9.) Carrie White from Carrie (1976)
CLASS ACT: Nobody suffered the slings and arrows of high school outsider strife that the awkward and meek Carrie White (Sissy Spacek) faced at the horrific hands of her cruel classmates. Carrie’s hellish high school existence was for the harsh picking by a bunch of bullies that felt compelled to destroy her perceived weirdness. Little did these petty antagonists realize that so-called outsider Carrie White had a critical secret that would lead to the bloody mayhem where the supernatural siren would have the last lethal laugh. A humiliating bucket of pig’s blood at the high school prom produced an eerie aftermath that audiences would never forget in the Brian De Palma-directed, Stephen King-created Carrie where terrifying telekinesis made the shy and sheepish outsider an insidious insider taken to the abusive limit at school and at home.

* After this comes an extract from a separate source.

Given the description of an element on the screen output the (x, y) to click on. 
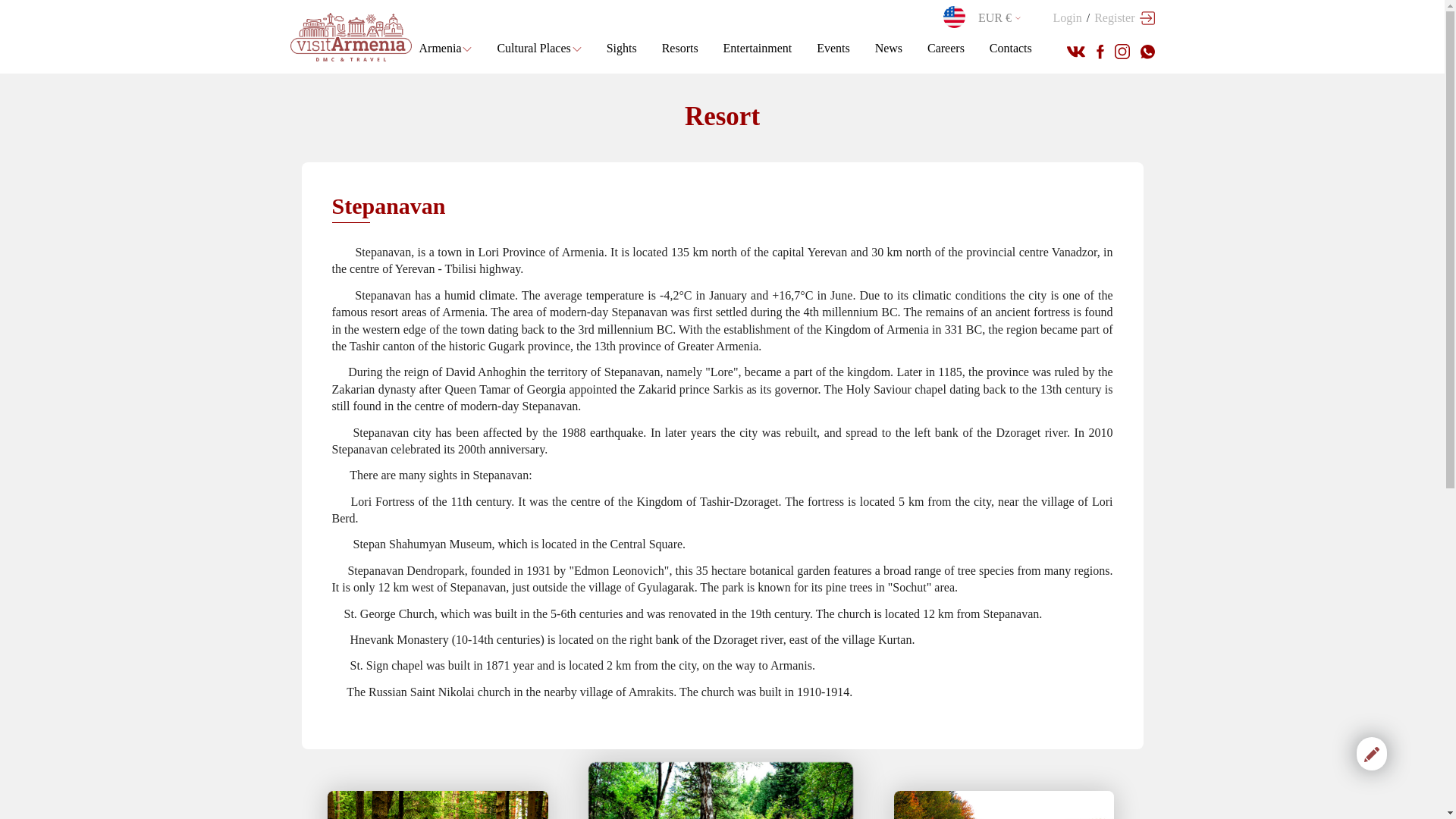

10.) Dawn Wiener from Welcome to the Dollhouse (1996)
CLASS ACT: Filmmaker Todd Solondz’s gently disturbing and slightly coated comical coming-of-age Welcome to the Dollhouse told the sordid tale of a 17-year old geeky-looking Dawn Wiener (Heather Matarazzo) whose outsider livelihood is shaped by the miseries at high school and at house where her negligent quotient mounts daily. She is nastily nicknamed “Wiener-dog” and is piercingly invisible to classmates at school and at home where Dawn gets looked over routinely for her adorable little ballerina sister with a mean streak not to mention a verbal punching bag for her equally geeky older brother. Poor Dawn finds it difficult to act upon her crush for her brother’s bandmate who coldly rejects her affection. She is on the creepy radar of a school bully who instructs her that she will be his “girl” to rape without any sense of conscience. Dawn Wiener is in a state of hopelessness; she’s the alienated puppet of perversion and a psychological persecution where her instilled insecurities and quiet despair serve Solondz’s Dollhouse as one of the most brutal, off-balanced and honest observations at high school castration in cinema.